Czech Premier Seeks Confidence Vote After Tax Bill Rejected
Czech Prime Minister Petr Necas is seeking a confidence vote in his government after the ruling coalition failed to approve a plan to trim the budget deficit with higher taxes.
Necas, who lost his parliamentary majority in April amid personnel and budget rows, fell seven votes short of the 101 needed yesterday to override a veto by the Senate of a package of measures raising state revenue and cutting spending. The Cabinet approved the same bill today, linking its approval to a confidence vote in Necas’s administration and asking lawmakers to finish deliberations on the draft within three months.
“Without this package, it isn’t possible to approve state budget with public finance deficit below 3 percent of gross domestic product for next year,” Necas said after yesterday’s vote. “The Czech government has trust of international institutions and financial markets, and it will continue to conduct realistic budget policy based on its credibility.”
Necas is trying to avoid the fate of European leaders who lost power in a wave of protests against austerity measures aimed at tackling the euro area’s debt crisis while contributing to recessions in economies from Romania to Spain.
He credits previous austerity measures with helping reduce borrowing costs and says the new package, which includes higher sales taxes, a new levy on the highest incomes and slower pension growth, will maintain investor confidence by trimming the deficit to less than 3 percent of economic output next year.
The yield on the five-year Czech koruna bond, which fell to a record low of 1.145 percent on Aug. 30, climbed to 1.284 percent today, according to generic data compiled by Bloomberg.
The rejection of the “fiscal consolidation package could, in our view, represent a significant immediate risk for the stability of the government,” Jaromir Sindel, an economist at Citigroup Inc. in Prague, said yesterday before the vote.
Disputes over the budget measures are clouding the monetary-policy outlook as the central bank included the effects of the new package on the economy in its latest forecasts. The bank said fiscal austerity would continue to depress household spending and tame inflation, with the estimate from Aug. 2 assuming declining market interest rates in several quarters before a rebound in 2014.
The ruling coalition holds 100 mandates in the 200-seat lower house. Members of Necas’s Civic Democrats criticized the bill before the vote because it violated principles of the party that traditionally eschews tax increases. The measures are needed to cut the 2013 budget shortfall to below the European Union’s limit of 3 percent of economic output, according to Finance Minister Miroslav Kalousek, a deputy of the TOP09 party, another governing partner.
A potential coalition break-up shouldn’t be “an imminent large risk for Czech bonds,” as “the borrowing requirements of the central government are likely covered this year,” Sindel said.
The government sold the least debt this year at an auction yesterday as record-low yields and concern over Necas’s Cabinet hurt investor demand. The country raised 4.5 billion koruna ($229 million) selling notes maturing in six and 11 years, less than the maximum target of 6 billion koruna and the least since December 2011, data compiled by Bloomberg show. The yield on the 2018 debt fell to 1.48 percent, the lowest ever.

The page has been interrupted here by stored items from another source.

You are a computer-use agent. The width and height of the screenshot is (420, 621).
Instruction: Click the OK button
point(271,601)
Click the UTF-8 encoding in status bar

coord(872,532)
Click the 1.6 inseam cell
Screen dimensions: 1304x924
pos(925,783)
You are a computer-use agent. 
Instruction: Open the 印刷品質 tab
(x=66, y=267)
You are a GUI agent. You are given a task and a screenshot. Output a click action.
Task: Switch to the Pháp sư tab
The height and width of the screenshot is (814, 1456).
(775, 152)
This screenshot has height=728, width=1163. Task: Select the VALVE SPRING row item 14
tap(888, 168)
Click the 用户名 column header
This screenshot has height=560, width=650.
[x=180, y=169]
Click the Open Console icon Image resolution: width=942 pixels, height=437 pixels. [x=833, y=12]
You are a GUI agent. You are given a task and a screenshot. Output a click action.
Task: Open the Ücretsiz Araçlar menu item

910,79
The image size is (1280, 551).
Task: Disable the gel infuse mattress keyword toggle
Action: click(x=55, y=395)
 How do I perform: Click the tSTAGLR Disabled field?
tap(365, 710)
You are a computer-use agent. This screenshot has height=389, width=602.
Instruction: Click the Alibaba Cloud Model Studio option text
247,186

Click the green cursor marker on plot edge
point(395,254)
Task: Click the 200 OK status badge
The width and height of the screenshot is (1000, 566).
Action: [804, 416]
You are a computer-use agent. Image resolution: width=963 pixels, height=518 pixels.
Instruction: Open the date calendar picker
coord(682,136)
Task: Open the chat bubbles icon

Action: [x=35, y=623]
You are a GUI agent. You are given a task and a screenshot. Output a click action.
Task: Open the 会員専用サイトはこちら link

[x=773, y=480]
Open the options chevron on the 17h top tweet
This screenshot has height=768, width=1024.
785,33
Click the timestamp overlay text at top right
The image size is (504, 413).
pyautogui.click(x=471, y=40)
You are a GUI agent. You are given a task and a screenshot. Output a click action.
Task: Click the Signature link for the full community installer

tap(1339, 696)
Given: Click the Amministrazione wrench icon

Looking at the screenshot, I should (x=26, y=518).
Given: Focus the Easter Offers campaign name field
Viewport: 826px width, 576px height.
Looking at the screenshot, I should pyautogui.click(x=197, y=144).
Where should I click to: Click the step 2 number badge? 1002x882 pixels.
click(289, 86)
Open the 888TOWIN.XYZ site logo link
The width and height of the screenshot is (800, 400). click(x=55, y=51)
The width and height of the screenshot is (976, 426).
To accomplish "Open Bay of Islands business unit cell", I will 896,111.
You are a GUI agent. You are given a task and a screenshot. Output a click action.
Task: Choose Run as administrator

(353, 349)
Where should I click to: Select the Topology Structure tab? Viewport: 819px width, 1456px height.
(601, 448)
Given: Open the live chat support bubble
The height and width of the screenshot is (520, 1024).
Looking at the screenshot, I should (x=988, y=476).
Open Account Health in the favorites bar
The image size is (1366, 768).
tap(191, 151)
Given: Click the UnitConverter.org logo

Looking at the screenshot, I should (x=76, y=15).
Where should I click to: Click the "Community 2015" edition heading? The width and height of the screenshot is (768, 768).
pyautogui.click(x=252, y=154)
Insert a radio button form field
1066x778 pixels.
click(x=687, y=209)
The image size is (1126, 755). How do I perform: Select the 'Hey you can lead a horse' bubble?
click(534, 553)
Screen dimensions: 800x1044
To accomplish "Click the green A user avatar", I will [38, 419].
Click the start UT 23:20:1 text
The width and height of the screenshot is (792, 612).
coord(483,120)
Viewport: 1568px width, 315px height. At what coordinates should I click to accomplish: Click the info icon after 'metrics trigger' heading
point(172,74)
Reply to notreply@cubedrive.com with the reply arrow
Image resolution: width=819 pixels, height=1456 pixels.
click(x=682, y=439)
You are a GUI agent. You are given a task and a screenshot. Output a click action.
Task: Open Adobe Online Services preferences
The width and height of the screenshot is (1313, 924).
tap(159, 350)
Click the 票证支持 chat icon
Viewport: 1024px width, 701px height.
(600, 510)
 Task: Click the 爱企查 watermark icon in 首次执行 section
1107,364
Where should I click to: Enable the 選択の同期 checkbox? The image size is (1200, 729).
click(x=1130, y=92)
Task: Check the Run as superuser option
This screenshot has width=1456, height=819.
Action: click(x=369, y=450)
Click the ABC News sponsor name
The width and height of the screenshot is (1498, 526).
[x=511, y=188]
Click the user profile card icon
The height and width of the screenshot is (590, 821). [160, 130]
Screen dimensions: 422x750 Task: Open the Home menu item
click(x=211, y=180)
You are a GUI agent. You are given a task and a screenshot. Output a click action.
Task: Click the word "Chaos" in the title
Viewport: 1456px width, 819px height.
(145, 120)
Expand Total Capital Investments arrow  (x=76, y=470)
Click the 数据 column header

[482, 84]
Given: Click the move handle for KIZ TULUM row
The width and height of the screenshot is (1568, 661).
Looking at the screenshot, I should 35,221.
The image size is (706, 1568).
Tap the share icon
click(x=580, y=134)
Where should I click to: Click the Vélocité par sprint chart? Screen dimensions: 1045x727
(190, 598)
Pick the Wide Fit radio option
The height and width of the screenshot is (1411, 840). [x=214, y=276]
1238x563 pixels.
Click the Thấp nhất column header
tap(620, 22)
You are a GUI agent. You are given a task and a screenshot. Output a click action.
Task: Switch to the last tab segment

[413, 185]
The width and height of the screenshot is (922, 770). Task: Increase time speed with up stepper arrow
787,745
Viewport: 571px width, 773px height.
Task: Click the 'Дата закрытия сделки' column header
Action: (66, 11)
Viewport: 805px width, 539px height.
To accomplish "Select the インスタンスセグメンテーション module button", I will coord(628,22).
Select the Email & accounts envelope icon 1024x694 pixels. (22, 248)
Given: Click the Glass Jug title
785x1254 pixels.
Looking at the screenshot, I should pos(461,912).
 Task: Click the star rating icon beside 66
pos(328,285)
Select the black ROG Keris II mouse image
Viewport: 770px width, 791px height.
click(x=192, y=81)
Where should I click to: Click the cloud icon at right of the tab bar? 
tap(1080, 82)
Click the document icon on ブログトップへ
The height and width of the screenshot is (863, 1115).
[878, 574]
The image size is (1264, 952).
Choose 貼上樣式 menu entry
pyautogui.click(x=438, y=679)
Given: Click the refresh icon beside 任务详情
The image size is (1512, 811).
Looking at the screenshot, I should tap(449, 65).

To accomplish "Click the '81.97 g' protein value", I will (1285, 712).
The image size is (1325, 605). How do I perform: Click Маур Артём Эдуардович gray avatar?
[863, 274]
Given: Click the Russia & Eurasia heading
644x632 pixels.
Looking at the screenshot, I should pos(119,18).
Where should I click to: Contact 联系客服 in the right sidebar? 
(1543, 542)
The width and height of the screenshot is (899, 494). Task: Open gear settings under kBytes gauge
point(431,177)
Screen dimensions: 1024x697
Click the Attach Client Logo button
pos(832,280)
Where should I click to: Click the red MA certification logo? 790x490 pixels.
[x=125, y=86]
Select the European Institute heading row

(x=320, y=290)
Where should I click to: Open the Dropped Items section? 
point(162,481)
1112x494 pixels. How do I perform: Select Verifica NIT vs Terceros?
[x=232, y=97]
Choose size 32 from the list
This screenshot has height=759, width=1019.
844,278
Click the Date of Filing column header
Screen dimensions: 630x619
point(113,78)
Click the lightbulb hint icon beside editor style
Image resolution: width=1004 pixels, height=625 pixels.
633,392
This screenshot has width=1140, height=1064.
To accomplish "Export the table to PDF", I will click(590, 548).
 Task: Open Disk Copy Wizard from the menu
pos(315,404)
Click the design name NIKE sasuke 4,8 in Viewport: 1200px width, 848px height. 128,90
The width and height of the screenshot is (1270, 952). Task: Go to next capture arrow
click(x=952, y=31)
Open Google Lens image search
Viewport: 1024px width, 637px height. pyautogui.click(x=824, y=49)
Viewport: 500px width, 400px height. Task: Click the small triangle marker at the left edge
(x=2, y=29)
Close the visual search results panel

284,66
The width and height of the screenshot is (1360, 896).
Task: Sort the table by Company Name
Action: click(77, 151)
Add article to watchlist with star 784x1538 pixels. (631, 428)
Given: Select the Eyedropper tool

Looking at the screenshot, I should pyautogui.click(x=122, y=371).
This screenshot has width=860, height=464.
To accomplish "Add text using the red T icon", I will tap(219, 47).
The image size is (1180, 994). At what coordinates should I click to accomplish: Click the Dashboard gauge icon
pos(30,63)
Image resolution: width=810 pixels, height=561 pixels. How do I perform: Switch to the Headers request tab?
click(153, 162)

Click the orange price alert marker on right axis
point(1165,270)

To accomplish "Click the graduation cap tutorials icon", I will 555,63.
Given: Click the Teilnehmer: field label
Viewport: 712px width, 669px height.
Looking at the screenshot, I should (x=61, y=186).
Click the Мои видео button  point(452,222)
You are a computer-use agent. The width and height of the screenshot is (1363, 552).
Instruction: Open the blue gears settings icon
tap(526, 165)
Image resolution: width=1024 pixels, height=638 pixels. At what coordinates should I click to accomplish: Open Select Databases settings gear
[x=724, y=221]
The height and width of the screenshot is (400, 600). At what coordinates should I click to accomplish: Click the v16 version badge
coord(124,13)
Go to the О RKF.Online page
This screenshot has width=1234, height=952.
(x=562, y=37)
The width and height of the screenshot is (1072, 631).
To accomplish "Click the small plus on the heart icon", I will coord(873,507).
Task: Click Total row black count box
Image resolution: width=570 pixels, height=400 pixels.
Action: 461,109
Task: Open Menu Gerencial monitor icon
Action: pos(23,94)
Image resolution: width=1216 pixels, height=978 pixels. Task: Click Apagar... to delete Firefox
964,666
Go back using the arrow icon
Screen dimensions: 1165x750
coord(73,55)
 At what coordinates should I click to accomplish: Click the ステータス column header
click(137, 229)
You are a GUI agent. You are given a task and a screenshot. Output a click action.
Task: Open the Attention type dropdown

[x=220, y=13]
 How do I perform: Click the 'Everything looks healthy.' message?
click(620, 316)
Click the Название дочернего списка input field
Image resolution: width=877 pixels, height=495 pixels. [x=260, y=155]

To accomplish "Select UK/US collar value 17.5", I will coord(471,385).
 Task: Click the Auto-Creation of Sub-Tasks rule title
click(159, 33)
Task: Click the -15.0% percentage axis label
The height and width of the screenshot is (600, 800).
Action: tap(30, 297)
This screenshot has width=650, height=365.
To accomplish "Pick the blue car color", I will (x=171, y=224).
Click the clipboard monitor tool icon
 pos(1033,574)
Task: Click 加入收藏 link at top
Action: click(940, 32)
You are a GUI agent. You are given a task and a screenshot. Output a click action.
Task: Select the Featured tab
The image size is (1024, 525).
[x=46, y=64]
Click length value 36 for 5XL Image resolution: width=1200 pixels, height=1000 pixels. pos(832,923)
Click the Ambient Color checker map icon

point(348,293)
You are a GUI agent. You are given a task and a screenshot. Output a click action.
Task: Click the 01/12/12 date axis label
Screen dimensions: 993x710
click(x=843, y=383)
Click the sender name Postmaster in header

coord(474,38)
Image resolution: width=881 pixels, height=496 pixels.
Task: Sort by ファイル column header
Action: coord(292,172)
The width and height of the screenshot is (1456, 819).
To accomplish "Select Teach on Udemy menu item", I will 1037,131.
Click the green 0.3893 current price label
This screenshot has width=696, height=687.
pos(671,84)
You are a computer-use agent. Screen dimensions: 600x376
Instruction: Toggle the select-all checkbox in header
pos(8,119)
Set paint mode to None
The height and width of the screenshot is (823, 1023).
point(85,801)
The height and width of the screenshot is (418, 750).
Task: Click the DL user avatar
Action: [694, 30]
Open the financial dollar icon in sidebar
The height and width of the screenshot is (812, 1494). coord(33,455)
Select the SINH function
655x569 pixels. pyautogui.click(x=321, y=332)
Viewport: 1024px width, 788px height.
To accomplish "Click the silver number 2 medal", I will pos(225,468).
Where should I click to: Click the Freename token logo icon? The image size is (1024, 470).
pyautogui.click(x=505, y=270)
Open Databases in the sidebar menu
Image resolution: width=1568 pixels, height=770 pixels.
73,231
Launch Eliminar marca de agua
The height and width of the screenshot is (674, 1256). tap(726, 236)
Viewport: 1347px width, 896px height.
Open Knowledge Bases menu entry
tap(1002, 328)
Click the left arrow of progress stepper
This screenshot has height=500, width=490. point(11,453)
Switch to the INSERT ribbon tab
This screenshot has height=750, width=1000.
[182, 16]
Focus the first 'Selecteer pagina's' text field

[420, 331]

The two-year-old Cabinet has cut investment, raised the sales tax and curbed spending on public wages. The budget shortfall narrowed to 3.1 percent of gross domestic product last year, from 4.8 percent in 2010.
The $215 billion economy shrank 0.2 percent in the second quarter from the previous three months, the third consecutive contraction, as households curbed spending in response to Europe’s worsening economy. The Czech Republic, which isn’t part of the 17-country euro region, relies on the 27-nation European Union to buy 80 percent of exports, including from companies such as carmaker Skoda Auto AS.
It may take several weeks before lawmakers will vote again on the tax changes and the bill will have to go through regular legislative process, including a vote in the opposition- controlled Senate.
Apart from the opposition Social Democrats, the plan to raise taxes has also been criticized by President Vaclav Klaus, an economist who founded Necas’s Civic Democratic Party, or ODS, after the collapse of communism two decades ago. Klaus said raising taxes during a recession would slow growth.